Security experts have spent the last week and half discussing NotPetya, the latest ransomware outbreak to grip the world. Is it not-quite-functional ransomware, or a wiper in disguise? Is it the work of a nation state, or skilled criminals? What of motive?
As researchers painstakingly hash out the answers, the question for those directly tasked with protecting company data is more practical: Should we expect more of the same?
NotPetya and WannaCry, NotPetya’s May predecessor, are different from the crypto-ransomware we’ve become accustomed to in the past couple years. Most ransomware employs social engineering to trick users into clicking on malicious email attachments or links.
But NotPetya and WannaCry didn’t rely on social engineering to propagate. They exploited a vulnerability in Windows SMB, and NotPetya included the added method of accessing login credentials and then spreading through the Windows admin tools PsExec and WMIC.
“They relied on computers being poorly configured, out-of-date, and unpatched,” says Andy Patel, cyber security expert at F-Secure. “And it worked.”

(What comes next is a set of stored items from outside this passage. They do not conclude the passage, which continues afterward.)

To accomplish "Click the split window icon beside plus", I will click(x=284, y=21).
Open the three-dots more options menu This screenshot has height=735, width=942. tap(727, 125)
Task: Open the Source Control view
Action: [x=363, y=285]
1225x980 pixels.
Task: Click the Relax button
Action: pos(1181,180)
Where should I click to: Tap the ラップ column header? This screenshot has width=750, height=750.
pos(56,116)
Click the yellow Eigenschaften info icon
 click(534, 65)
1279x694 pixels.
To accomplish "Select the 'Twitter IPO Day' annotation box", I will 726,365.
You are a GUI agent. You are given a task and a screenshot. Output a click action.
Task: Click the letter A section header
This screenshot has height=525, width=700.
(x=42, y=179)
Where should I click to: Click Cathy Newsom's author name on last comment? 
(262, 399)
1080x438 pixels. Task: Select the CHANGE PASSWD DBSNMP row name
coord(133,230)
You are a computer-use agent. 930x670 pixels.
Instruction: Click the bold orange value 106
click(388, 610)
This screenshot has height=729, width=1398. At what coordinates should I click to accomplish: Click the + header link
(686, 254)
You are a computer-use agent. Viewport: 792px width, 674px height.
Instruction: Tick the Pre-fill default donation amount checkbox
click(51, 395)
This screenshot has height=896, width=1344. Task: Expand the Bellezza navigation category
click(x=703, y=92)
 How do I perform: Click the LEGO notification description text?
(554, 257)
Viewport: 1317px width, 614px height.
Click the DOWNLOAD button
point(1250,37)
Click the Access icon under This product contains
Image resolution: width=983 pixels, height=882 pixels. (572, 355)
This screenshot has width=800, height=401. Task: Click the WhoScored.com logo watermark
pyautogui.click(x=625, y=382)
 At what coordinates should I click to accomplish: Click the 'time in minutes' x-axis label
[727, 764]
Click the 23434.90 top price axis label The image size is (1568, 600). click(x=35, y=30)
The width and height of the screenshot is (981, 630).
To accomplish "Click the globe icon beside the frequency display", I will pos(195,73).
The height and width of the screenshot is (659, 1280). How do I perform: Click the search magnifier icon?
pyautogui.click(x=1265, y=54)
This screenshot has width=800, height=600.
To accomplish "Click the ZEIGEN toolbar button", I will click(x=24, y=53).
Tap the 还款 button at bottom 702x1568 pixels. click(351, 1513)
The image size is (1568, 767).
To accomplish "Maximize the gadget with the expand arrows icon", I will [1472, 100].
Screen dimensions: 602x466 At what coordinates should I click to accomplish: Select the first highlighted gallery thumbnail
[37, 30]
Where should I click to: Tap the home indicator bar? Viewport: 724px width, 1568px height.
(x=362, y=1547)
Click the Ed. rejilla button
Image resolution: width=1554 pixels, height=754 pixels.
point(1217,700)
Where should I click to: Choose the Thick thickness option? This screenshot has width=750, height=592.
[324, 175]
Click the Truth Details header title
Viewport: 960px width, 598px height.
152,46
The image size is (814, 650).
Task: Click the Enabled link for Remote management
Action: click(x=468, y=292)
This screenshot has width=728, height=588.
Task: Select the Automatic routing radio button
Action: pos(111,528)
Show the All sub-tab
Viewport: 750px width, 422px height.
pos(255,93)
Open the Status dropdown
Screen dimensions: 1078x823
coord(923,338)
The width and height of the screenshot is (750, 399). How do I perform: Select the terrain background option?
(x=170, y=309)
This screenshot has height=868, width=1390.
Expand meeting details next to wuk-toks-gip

The answer to whether to expect more like this, Andy says, is yes.
“Until companies start following a minimum set of security practices, I would expect that campaigns similar to WannaCry and NotPetya will continue to be successful,” he notes. Those practices include running the latest versions of Windows, installing updates as soon as they’re available, not having users log on with admin rights, and configuring firewall rules.
Both outbreaks were stopped or diminished when researchers found “cures” to beat them. WannaCry was halted en masse when a researcher registered a domain that was in its code, and the creation of a file called “perfc.dat” served as a local inoculation for NotPetya.
“Both of these malware were poorly designed and contained rookie mistakes that allowed them to be shut off using simple mechanisms,” Andy says. “But I wouldn’t expect future outbreaks to be so easily thwarted.”
Andy says these lateral propagation mechanisms, especially the PsExec and WMIC ones employed by NotPetya, will undoubtedly be used by other malware authors.
The bottom line? “Expect to see a lot more worms this year.”